-- Available data follows --

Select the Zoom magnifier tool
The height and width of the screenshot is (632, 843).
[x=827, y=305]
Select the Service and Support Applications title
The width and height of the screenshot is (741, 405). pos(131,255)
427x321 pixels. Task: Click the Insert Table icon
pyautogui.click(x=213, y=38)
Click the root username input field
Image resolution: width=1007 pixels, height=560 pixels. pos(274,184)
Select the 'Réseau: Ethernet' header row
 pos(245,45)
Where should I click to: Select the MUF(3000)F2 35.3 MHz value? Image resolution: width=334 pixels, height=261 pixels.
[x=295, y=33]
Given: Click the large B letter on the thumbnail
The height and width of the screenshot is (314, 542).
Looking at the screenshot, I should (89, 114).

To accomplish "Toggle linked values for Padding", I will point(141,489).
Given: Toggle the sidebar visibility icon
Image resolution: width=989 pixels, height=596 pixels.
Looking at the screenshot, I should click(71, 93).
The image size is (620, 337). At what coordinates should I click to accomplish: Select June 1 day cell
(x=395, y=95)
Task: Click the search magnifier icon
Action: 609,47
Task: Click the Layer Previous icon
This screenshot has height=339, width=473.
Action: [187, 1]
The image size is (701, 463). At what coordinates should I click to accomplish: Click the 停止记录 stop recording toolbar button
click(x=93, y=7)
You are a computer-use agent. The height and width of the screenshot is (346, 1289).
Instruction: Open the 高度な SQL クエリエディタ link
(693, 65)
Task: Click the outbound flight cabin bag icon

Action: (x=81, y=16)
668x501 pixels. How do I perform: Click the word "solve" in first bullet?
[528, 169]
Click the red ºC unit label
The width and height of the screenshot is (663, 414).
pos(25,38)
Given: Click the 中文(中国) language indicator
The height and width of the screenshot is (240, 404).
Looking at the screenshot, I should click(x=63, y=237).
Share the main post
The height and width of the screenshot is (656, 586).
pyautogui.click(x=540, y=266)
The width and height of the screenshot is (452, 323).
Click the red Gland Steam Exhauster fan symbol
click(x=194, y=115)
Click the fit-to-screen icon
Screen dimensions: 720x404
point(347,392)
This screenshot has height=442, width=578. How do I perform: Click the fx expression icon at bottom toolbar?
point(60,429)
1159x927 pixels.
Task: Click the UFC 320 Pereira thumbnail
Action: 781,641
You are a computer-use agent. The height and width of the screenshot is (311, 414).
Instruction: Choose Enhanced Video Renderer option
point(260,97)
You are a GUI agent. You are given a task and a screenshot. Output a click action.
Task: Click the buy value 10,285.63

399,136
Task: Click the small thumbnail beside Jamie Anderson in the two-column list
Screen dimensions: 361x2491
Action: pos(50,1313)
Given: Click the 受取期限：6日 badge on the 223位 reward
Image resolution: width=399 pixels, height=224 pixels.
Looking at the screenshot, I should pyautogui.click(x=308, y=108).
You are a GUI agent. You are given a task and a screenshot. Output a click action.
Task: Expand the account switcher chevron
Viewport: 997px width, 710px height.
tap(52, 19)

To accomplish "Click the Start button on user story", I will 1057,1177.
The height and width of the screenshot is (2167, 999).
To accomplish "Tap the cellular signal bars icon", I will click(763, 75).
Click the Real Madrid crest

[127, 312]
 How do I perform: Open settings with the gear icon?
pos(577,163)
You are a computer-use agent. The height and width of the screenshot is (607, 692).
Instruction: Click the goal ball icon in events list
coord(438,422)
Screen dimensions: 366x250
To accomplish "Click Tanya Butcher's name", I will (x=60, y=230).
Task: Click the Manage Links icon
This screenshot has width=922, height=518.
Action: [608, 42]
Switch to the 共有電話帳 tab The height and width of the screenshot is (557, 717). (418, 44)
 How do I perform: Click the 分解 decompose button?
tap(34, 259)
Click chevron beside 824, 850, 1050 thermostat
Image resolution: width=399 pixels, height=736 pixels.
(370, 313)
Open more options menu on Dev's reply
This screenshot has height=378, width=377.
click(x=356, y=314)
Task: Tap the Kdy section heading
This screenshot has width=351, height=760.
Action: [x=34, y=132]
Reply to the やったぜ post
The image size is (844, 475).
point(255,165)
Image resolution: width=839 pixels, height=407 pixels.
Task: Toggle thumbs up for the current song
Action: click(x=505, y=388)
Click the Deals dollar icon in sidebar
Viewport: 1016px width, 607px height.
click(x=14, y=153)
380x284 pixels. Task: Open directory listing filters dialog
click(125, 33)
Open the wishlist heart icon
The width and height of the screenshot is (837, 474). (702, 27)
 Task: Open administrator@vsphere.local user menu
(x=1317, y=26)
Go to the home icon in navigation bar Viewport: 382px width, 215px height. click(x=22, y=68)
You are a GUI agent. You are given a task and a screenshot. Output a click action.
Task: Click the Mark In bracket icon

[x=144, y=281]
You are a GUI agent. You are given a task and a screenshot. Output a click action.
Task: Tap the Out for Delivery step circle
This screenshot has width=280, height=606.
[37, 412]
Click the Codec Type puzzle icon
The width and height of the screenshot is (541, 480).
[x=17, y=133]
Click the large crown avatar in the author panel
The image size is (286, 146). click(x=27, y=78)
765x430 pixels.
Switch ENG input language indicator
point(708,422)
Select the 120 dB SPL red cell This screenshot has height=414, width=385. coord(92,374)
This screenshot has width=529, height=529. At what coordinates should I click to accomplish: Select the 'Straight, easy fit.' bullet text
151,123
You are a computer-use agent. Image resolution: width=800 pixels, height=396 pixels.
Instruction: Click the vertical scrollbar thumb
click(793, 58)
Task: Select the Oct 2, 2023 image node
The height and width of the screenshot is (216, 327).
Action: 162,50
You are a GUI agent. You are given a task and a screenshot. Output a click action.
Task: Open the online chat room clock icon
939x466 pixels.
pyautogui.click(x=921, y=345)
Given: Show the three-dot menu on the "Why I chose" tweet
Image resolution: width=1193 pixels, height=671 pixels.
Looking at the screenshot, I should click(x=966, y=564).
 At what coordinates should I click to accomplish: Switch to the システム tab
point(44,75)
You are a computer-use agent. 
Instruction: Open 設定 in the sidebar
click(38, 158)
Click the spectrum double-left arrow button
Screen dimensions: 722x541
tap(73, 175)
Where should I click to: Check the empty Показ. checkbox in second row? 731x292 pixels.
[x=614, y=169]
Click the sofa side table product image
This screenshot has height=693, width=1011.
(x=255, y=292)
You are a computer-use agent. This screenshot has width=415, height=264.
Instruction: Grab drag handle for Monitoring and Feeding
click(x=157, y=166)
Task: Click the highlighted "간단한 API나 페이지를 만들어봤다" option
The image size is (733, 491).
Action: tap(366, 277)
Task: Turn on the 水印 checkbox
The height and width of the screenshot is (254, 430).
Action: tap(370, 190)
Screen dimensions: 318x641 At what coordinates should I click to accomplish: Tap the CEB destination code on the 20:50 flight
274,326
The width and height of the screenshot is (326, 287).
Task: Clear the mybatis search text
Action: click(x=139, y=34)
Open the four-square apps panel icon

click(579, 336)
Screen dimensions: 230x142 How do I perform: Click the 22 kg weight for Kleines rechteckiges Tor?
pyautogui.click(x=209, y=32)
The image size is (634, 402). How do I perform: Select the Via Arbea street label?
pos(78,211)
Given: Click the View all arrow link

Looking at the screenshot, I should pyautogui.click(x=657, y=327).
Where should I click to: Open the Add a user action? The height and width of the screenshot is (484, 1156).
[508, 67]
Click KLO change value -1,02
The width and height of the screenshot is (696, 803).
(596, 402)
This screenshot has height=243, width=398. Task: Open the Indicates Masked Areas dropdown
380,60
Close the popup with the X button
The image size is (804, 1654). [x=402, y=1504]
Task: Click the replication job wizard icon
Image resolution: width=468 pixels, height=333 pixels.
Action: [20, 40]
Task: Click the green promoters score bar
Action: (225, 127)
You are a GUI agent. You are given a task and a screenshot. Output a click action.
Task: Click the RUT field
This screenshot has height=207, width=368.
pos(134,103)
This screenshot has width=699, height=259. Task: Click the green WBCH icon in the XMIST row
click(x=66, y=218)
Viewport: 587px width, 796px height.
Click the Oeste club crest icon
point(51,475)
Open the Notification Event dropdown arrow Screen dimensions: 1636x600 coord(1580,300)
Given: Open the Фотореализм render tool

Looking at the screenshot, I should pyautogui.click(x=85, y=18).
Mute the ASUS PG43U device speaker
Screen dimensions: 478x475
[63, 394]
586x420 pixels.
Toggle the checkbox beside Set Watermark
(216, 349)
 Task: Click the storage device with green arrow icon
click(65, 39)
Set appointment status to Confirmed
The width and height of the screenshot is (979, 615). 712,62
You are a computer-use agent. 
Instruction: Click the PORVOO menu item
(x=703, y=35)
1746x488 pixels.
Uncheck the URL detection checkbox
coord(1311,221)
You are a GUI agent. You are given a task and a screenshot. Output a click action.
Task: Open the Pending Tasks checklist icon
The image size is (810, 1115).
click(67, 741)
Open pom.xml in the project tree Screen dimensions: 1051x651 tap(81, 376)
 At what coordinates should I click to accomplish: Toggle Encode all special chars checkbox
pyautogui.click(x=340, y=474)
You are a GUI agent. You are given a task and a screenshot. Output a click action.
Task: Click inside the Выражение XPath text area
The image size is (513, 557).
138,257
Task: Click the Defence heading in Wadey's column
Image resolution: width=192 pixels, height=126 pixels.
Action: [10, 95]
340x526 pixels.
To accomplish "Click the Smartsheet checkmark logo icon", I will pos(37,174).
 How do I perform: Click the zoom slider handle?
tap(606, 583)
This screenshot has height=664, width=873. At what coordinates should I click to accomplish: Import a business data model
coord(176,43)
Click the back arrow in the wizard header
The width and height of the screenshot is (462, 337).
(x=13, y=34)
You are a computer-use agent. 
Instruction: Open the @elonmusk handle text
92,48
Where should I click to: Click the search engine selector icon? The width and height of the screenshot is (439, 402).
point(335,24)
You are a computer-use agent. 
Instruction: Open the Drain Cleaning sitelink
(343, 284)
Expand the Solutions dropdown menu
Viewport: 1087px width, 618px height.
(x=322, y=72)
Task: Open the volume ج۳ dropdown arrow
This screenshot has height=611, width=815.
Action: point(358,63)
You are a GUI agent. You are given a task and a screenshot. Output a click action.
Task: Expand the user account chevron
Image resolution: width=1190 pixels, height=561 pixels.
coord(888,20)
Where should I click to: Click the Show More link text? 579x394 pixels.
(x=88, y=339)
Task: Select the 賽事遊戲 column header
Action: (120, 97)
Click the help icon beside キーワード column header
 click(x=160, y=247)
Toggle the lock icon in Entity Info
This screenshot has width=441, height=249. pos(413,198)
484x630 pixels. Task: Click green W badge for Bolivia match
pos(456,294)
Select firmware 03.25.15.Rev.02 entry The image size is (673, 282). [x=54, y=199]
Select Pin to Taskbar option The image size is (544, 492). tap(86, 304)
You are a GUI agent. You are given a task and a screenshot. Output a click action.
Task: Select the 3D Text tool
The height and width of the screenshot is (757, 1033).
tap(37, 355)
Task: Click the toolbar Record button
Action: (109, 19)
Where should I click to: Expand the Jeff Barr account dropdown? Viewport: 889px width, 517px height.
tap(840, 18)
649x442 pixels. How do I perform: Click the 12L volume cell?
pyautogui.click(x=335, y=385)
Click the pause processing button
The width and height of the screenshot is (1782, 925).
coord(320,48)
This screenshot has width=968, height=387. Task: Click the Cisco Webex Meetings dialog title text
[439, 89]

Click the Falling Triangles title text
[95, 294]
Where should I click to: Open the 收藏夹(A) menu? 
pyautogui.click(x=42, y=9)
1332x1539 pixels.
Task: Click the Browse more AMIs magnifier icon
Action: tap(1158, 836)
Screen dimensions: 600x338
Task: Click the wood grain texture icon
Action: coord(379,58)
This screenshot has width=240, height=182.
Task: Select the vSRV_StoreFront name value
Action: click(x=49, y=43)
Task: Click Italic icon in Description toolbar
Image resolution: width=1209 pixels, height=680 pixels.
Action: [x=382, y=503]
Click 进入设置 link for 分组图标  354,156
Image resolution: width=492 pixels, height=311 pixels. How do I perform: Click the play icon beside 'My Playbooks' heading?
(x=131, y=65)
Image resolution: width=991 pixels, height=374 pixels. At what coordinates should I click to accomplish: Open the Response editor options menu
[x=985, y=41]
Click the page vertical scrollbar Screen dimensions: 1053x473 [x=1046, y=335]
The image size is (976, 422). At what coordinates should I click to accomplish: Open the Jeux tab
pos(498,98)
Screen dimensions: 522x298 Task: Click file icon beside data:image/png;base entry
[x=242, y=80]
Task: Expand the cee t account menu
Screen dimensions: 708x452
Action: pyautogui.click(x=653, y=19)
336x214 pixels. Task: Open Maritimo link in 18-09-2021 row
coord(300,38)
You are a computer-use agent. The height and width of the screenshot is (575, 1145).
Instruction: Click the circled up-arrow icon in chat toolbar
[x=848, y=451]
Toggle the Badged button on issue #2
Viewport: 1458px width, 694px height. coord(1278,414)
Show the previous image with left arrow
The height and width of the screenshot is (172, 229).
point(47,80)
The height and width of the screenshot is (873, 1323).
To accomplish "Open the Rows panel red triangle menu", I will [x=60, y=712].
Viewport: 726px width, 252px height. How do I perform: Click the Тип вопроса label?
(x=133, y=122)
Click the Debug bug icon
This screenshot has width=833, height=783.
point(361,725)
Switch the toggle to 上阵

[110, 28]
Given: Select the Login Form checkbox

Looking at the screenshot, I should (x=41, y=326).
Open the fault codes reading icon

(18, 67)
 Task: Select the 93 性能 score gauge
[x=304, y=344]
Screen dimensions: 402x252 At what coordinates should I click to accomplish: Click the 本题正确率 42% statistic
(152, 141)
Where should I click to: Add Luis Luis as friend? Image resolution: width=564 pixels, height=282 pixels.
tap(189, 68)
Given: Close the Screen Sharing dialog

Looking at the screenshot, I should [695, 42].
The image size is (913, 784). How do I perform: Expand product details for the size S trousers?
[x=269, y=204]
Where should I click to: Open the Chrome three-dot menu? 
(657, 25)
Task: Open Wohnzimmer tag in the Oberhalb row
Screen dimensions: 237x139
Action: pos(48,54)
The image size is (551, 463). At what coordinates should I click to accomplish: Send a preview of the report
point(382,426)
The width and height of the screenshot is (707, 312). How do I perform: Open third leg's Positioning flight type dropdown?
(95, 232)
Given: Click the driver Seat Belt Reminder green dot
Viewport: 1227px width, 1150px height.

-- Available data concluded --

» Task description:
From the lines above, copy those that contain the word "chevron".

» Completed task:
Task: Expand the account switcher chevron
Click chevron beside 824, 850, 1050 thermostat
Task: Expand the user account chevron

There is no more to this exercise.